USS Charles R. Greer (DE-23) was an  constructed for the United States Navy during World War II. She was promptly sent off into the Pacific Ocean to protect convoys and other ships from Japanese submarines and fighter aircraft. At the end of the war, she returned to the United States with two battle stars.
 
She was intended for Great Britain under Lend-Lease as BDE-23. However, Charles R. Greer was retained for American use and reclassified DE-23; launched 18 January 1943 by Mare Island Navy Yard; sponsored by Mrs. E. Greer; and commissioned 25 June 1943.

Namesake
USS Charles R. Greer was named for Charles Rogers Greer (10 July 1920 – 14 April 1942) who was born in Turtle Creek, Pennsylvania, United States.

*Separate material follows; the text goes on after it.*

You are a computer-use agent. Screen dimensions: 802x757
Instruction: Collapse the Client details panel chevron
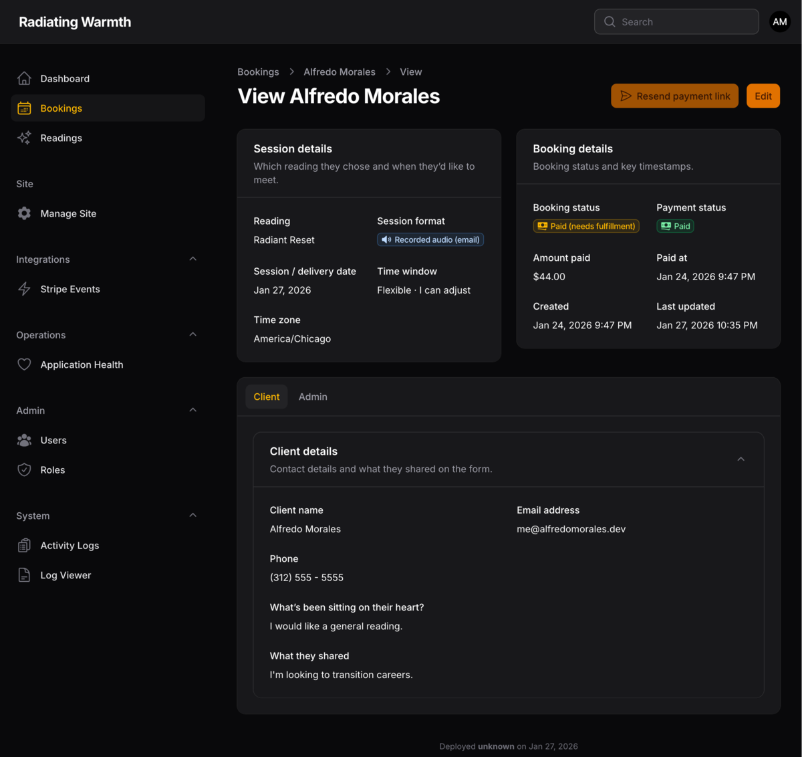pos(741,459)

He enlisted in the US Marine Corps in 1938. As a private first class he was on duty in the Philippines at the opening of World War II, where he was awarded a Silver Star during the defense of Corregidor, becoming the first Marine to be awarded an army decoration in World War II, and the first to be mentioned in dispatches.

World War II Pacific Theatre operations  
Charles R. Greer's assignment in the U.S. Pacific Fleet was to the never-ending task of escorting convoys in the intricate meshing of movements demanded by the buildup of Pacific bases. She cleared San Francisco, California, on the first such mission 5 September 1943, bound for Pearl Harbor, Hawaii, which was to be her base until October 1944.

Her escort duty took her to west coast ports, to Funafuti in the Ellice Islands, and to the Gilberts and Marshalls. Early in December 1943 she formed part of the screen for the transports bringing the garrison force to Abemama in the Gilberts, where an important air base was soon developed. The next month she guarded the movement of the garrison for Majuro.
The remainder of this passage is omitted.